To avoid the burden of double taxation, India has entered into DTAA treaties with over 95 countries. Relief methods under Sections 90, 90A, and 91 include:

  • Exemption method: Income taxed abroad is exempt in India.
  • Credit method: Taxes paid abroad are credited against Indian tax liability.

Residents earning foreign income can claim Foreign Tax Credit (FTC) under Rule 128 of the Income Tax Rules:

  • FTC equals the lower of the tax payable in India on that income or the tax actually paid abroad.
  • To avail of FTC, taxpayers must file Form 67, preferably before or along with their Income Tax Return (ITR).

Foreign Asset Disclosure Rules

Under the Black Money (Undisclosed Foreign Income and Assets) and Imposition of Tax Act, 2015, disclosure compliance has been tightened.

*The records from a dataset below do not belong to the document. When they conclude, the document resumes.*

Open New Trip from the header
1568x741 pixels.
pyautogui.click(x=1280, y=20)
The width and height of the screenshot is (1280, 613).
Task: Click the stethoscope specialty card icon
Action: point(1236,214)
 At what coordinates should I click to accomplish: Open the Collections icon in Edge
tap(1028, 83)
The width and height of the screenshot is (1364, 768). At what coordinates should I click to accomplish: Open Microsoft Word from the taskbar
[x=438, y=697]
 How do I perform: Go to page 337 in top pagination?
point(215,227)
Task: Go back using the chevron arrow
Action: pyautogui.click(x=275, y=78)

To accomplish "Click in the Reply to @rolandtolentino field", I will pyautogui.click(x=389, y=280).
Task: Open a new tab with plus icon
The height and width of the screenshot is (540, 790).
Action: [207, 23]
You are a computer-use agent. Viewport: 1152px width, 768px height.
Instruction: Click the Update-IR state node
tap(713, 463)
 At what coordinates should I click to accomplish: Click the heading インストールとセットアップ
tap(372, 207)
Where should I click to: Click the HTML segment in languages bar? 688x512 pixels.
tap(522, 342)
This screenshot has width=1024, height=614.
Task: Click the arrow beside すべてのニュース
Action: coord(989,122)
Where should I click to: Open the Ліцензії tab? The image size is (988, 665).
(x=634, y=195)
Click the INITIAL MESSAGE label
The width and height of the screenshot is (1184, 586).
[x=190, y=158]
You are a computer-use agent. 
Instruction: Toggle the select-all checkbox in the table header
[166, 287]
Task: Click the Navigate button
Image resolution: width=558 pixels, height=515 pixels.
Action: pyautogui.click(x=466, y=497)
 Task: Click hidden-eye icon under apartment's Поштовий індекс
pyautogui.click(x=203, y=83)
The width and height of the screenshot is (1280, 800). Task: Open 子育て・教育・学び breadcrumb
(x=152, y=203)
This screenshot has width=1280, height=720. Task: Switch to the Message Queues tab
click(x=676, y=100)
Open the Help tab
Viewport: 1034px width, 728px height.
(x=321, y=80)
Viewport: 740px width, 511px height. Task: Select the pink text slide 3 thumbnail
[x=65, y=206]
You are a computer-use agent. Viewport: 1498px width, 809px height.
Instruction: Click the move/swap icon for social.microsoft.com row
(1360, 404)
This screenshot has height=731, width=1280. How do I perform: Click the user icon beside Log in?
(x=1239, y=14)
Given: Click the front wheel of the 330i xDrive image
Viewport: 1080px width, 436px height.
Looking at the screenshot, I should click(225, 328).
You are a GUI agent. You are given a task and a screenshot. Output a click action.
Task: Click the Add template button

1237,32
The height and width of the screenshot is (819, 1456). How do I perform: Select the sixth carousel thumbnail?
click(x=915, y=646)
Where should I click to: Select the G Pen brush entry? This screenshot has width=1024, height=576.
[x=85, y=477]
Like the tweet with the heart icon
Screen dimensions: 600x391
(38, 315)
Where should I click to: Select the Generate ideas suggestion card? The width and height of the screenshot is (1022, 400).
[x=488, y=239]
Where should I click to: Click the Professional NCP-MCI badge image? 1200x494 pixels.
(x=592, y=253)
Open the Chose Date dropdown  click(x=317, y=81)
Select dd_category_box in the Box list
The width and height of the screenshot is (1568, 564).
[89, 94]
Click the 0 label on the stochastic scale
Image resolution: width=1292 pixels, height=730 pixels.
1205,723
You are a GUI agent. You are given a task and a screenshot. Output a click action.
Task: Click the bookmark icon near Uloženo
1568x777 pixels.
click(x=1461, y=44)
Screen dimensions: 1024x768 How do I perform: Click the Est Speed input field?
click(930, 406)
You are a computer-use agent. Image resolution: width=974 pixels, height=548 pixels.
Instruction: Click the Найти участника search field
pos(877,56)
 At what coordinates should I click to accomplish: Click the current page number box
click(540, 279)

Mandatory Disclosure (Schedule FA)

  • All Resident and Ordinarily Resident (ROR) taxpayers must declare foreign assets, accounts, investments, and income in Schedule FA of their ITR (Form ITR-2 or ITR-3).
  • Disclosure is mandatory even for dormant accounts or nil-balance holdings.

Assets to be Disclosed:

  • Foreign bank accounts
  • Shares/securities in foreign entities
  • Real estate abroad
  • Beneficial interests in overseas trusts or entities

Penalties for Non-Compliance:

  • A flat penalty of ₹10 lakh per undisclosed asset;
  • Possible prosecution with imprisonment (up to 7 years under the Black Money Act).

Expected Update (Income Tax Bill, 2025)

While Schedule FA is already mandatory for all RORs, the new bill formalizes stricter reporting norms for high-net-worth residents (HNWIs) with large global asset holdings. These rules will integrate FATCA/CRS-based reporting more directly into Indian tax returns.

Conclusion

India’s tax system now offers strong clarification on foreign asset reporting and foreign income taxation. The guidelines are simple for both Indian citizens and foreign workers:

  • Accurately ascertain residency, adhere to all Schedule FA declarations, and utilize the FTC, DTAA, and Section 115F provisions to get allowable relief.
  • Understanding Section 80C’s restricted investment eligibility and reinvestment exemptions guarantees NRIs can optimize their taxes legally and without unintentional violations.

Even if national income limits have become more uncertain due to the global economy, the Indian tax system is still developing towards legal certainty and transparency. The best ways to safeguard one’s reputation and worldwide income are still to stay in compliance, keep records, and seek advice from professionals.